该Skill本身不提供图像生成能力。它只是将用户通过ChatGPT订阅已拥有的能力开放出来。

Exit codes

退出码

codemeaning
0success — output path printed on stdout
2bad args
3
codex
or
python3
CLI missing
4
--ref
file does not exist
5
codex exec
failed (auth? network? model?)
6no new session file detected
7imagegen did not produce an image payload (feature not enabled, quota, or capability refused)
On failure, name the layer in one sentence instead of dumping the full stderr at the user.
代码含义
0成功——标准输出打印输出路径
2参数错误
3缺少
codex
python3
命令行工具
4
--ref
指定的文件不存在
5
codex exec
执行失败(认证问题?网络问题?模型问题?)
6未检测到新的会话文件
7图像生成未产生图片 payload(功能未启用、配额不足或权限被拒绝)
失败时,用一句话说明问题所在,不要向用户输出完整的标准错误信息。

How it works

工作原理

The
codex
CLI reuses the logged-in ChatGPT session and exposes an
imagegen
tool (gated behind the
image_generation
feature flag).

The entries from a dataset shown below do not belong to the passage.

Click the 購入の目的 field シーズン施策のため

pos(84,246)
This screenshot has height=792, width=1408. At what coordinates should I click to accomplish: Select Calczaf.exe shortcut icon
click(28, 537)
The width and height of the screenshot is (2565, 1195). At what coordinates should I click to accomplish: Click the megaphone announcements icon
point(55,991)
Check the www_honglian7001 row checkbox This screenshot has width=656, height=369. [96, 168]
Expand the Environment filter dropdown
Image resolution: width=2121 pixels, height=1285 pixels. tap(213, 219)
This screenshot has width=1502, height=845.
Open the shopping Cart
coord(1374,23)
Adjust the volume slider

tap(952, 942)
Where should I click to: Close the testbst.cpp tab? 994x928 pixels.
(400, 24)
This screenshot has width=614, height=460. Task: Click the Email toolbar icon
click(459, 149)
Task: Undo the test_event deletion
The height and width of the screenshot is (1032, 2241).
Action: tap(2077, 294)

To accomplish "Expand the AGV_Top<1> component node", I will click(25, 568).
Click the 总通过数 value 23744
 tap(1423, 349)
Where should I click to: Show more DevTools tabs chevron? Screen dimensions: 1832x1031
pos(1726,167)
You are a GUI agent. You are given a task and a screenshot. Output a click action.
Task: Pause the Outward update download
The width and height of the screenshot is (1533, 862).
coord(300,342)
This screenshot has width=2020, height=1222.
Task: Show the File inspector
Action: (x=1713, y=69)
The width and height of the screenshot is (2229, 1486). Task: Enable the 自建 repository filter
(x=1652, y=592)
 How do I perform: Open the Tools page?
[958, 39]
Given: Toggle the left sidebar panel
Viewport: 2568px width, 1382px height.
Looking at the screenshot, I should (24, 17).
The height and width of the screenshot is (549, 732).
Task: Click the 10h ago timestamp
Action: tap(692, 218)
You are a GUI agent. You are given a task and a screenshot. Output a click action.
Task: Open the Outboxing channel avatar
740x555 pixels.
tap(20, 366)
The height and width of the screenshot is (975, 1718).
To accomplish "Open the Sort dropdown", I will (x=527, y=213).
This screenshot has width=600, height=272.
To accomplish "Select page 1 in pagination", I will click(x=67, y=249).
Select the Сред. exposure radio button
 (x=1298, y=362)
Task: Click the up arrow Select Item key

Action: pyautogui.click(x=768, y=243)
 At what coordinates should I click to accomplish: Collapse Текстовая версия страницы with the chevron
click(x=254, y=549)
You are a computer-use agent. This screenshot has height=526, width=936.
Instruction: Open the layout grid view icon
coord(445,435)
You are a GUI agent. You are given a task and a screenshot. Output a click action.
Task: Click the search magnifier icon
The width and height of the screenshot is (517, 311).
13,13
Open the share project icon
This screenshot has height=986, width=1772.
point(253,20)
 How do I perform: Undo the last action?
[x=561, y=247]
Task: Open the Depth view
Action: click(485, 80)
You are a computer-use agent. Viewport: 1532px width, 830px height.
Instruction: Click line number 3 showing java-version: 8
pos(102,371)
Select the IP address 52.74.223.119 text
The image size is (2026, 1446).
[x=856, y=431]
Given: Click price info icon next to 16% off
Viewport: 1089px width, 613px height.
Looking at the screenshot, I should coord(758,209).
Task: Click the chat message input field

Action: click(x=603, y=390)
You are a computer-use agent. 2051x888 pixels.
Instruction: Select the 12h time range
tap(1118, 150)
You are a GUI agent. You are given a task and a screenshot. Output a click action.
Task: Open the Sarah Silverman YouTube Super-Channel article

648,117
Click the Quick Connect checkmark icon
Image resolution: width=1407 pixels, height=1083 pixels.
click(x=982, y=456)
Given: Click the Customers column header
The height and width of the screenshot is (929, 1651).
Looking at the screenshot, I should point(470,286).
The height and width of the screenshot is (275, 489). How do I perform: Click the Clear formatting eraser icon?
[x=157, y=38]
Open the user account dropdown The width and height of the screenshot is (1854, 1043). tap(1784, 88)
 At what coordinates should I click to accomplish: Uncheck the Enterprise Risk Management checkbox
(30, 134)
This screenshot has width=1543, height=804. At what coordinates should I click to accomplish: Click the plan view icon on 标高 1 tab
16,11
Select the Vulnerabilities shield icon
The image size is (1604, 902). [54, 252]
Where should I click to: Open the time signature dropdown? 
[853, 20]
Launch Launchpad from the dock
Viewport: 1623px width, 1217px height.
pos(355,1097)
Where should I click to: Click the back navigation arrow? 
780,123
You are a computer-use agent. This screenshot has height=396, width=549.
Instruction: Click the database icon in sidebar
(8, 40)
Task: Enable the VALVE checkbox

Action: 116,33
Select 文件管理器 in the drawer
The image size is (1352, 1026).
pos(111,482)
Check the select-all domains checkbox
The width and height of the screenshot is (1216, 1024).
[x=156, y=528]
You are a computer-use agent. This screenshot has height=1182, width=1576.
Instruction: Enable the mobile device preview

The script:
  1. snapshots
    ~/.codex/sessions/
    before the run
  2. runs
    codex exec --enable image_generation --sandbox read-only ...
    (with
    -i <file>
    for each reference image)
  3. diffs the sessions directory, then invokes
    scripts/extract_image.py
    to scan every new rollout JSONL for a base64 image payload (PNG / JPEG / WebP magic-header match)
  4. decodes the largest matching blob and writes it to
    --out
Two non-obvious flags other wrappers get wrong on codex-cli 0.111.0+:
  • --enable image_generation
    is required; the feature is still under-development and off by default.
  • --ephemeral
    must not be used — ephemeral sessions aren't persisted, so the image payload has nowhere to live.
codex
CLI复用已登录的ChatGPT会话,并提供
imagegen
工具(受
image_generation
功能标志限制)。该脚本执行以下步骤:
  1. 在运行前对
    ~/.codex/sessions/
    目录创建快照
  2. 运行
    codex exec --enable image_generation --sandbox read-only ...
    (每个参考图片使用
    -i <file>
    参数)
  3. 对比会话目录的前后差异,然后调用
    scripts/extract_image.py
    扫描所有新的rollout JSONL文件,查找base64编码的图片 payload(匹配PNG/JPEG/WebP的魔术头)
  4. 解码最大的匹配数据块并写入
    --out
    指定的路径
在codex-cli 0.111.0+版本中,有两个容易被其他封装工具忽略的关键标志:
  • --enable image_generation
    必须的;该功能仍在开发中,默认处于关闭状态。
  • 禁止使用
    --ephemeral
    ——临时会话不会被持久化,因此图片 payload无处存储。

Data handling

数据处理

The script is narrowly scoped on purpose:
  • It reads only session rollout files created by its own
    codex exec
    invocation. The sessions directory is snapshotted before the call and diffed after, so any prior
    ~/.codex/sessions/*
    files (which may contain unrelated Codex conversations) are never touched, read, or transmitted.
  • It writes only two kinds of file: the output PNG at the caller's
    --out
    path, and short-lived
    mktemp
    logs that are auto-deleted on exit via a trap.
  • No environment variables are read. No credentials are requested. No other paths under
    ~/.codex/
    are accessed.
  • No network calls leave this skill. The only outbound traffic is the one made by the
    codex
    CLI itself (to OpenAI, using the user's existing ChatGPT login) — this skill does not add endpoints, telemetry, or callbacks.
该脚本的作用范围经过严格限定:
  • 仅读取由自身
    codex exec
    调用创建的会话rollout文件。调用前会对会话目录创建快照,调用后进行对比,因此任何之前的
    ~/.codex/sessions/*
    文件(可能包含无关的Codex对话)都不会被触碰、读取或传输。
  • 仅写入两类文件:调用者指定
    --out
    路径的输出PNG,以及通过陷阱自动在退出时删除的临时
    mktemp
    日志。
  • 不读取任何环境变量。不请求任何凭据。不访问
    ~/.codex/
    下的其他路径。
  • 该Skill本身不发起网络请求。唯一的出站流量是
    codex
    CLI自身发起的(使用用户已有的ChatGPT登录信息访问OpenAI)——该Skill不会添加任何端点、遥测或回调。

What this skill is not

该Skill的定位

Not a direct OpenAI API client. Not a capability grant — it depends on the user's working Codex CLI login. Not a multi-tenant service (one call per invocation; concurrent calls are serialized by the filesystem-snapshot diff).
并非直接的OpenAI API客户端。不提供能力授权——依赖用户已正常登录的Codex CLI。并非多租户服务(每次调用对应一次请求;并发调用通过文件系统快照对比实现序列化)。